„Unsere Kohle ist ihr Kohldampf“

ROHSTOFFE Wenn in den geplanten neuen Kraftwerken wie beispielsweise in Krefeld demnächst Kohle verfeuert wird, schwächt das Länder wie Kolumbien, sagt der Menschenrechtsaktivist Sebastian Rötters

■ 34, ist Historiker und Politologe. Bei der Menschenrechtsorganisation FIAN Deutschland arbeitet er als Referent für Bergbau.

taz: Herr Rötters, Sie kämpfen für das Recht auf Nahrung und beschäftigen sich mit Kohlebergbau. Passt das zusammen?

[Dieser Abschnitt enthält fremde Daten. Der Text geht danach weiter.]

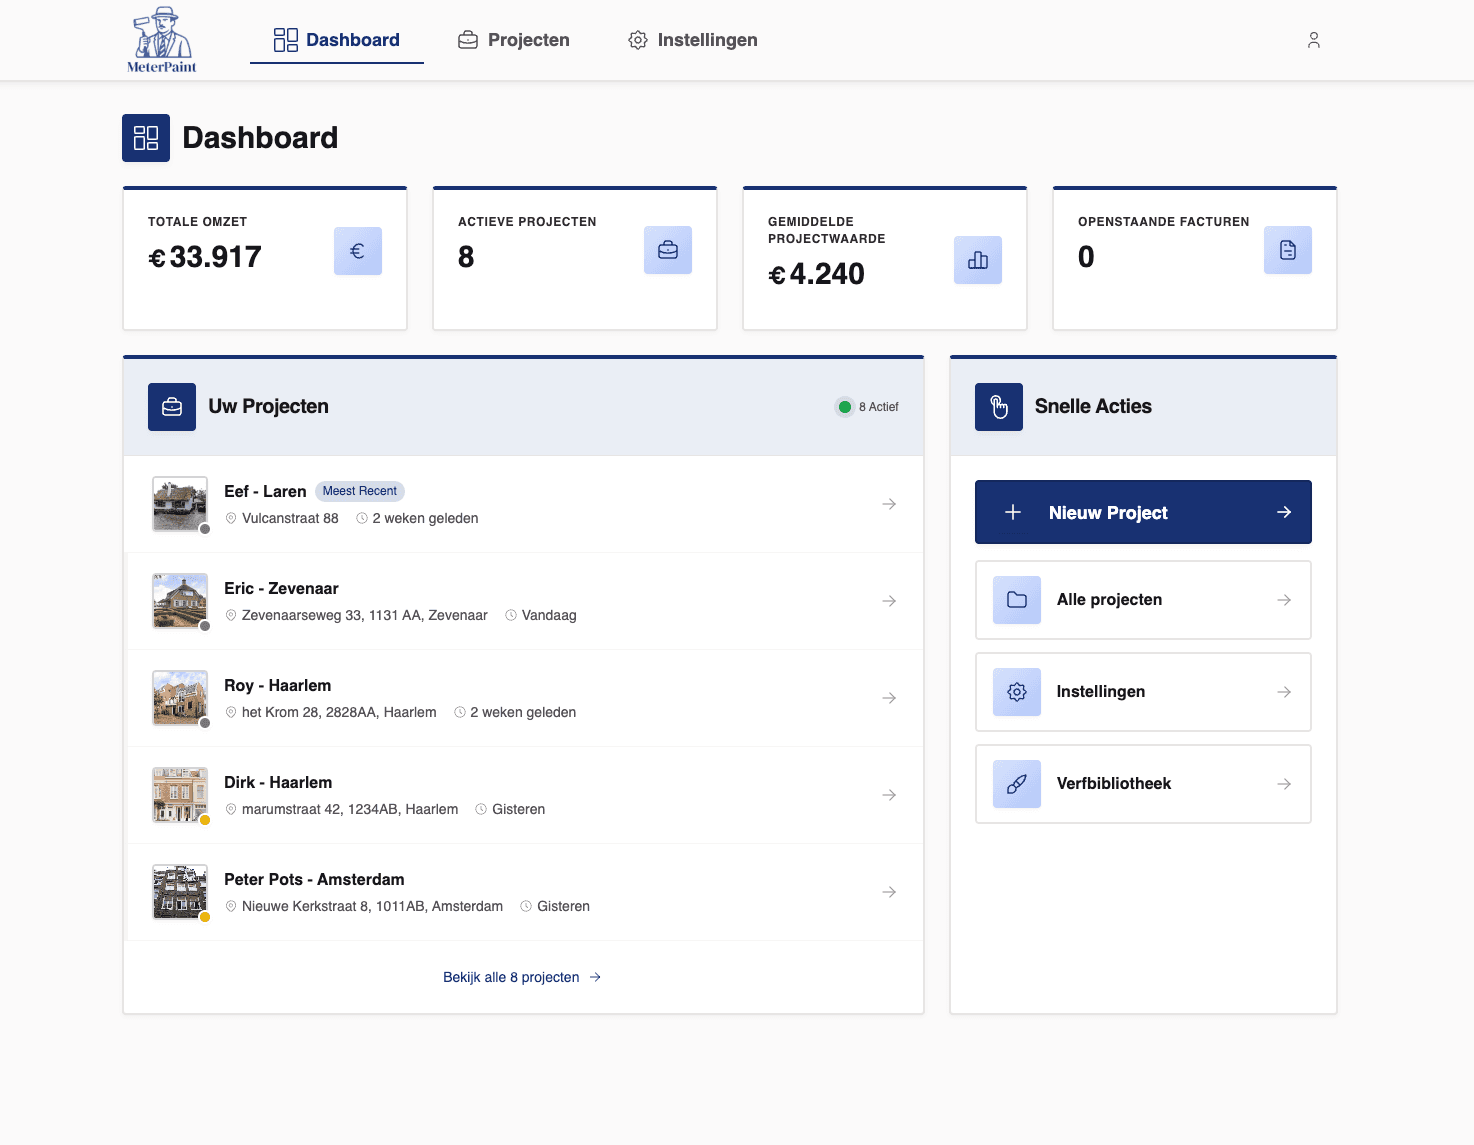Open the Eric - Zevenaar project via its arrow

Sebastian Rötters: Wir verbinden in Deutschland Kohle ja nur mit Klimawandel und Bergbau. Vielen Menschen auf der Welt vernichtet der Kohlebergbau aber ihre Lebensgrundlagen. Unsere Kohle ist deren Kohldampf.

Haben die geplanten Kohlekraftwerke in Krefeld, Datteln oder Moorburg Auswirkungen etwa auf Kolumbien?

Der größte Teil unserer Kohle ist Importkohle, die wir um die halbe Welt schiffen, um sie hier zu verbrennen. Kolumbien ist einer der wichtigsten Lieferanten für deutsche Kraftwerke. Für viele Menschen in den Minengebieten dort bedeutet das: sie werden häufig vertrieben, können ihre Tiere nicht mehr weiden lassen und verarmen. Der Preis für unsere Kohle ist viel zu hoch. Nur zahlen ihn andere für uns.

Wie sieht das genau aus?

In der kolumbischen Mine Cerrejón wird nicht mit Schaufelbaggern, sondern mit Sprengungen gearbeitet. Es gibt täglich schwere Detonationen, eine gigantische Staubentwicklung, wobei Schwermetalle freigesetzt werden. Und es stellt sich auch generell die Frage, ob der Kohlebergbau überhaupt zur Entwicklung des Landes beitragen kann.

Wieso?

Trägt es zur Entwicklung bei, wenn in einer der trockensten Regionen des Landes so enorm viel Grundwasser verbraucht wird wie für den Kohleabbau? Oder wenn Bergbaugewerkschafter niedergeschossen werden wie gerade erst wieder? Oder wenn der größte Teil der Profite in die Taschen von korrupten Beamten fließt?

Was schlagen Sie vor?

Es ist nicht akzeptabel, dass europäische Unternehmen riesige Gewinne nach Hause tragen, aber keine Pflichten übernehmen müssen. Während sie mit Corporate Social Responsibility werben, werden die Menschenrechte weiter mit Füßen getreten. Außerdem müssen auch profitierende Staaten wie Deutschland zur Verantwortung gezogen werden. Wir können nicht auf eine Stromversorgung setzen, die auf der Missachtung von Menschenrechten basiert. Heute ist bei den konventionellen Anbietern nicht einmal transparent nachzuvollziehen, was aus der Steckdose kommt. Wenn ich in meinem Wohnzimmer sitze, muss ich aber wissen, ob der Strom aus blutiger Kohle stammt.

„Trägt es zur Entwicklung bei, wenn Gewerkschafter erschossen werden?“

Wenn Sie so gegen Kohle sind, freuen Sie sich sicher über eine geplante Verlängerung der Atomlaufzeiten?

Das ist natürlich Quatsch. Beim Abbau von Uran gibt es das gleiche Problem. Die Antwort kann nur sein: Solange wir Kohle und andere fossile Energien verbrauchen, wird es diese Zustände geben. Wir müssen deshalb mit aller Kraft die Energiewende schaffen, um diese fortschreitende ökologische und soziale Zerstörung zu bekämpfen.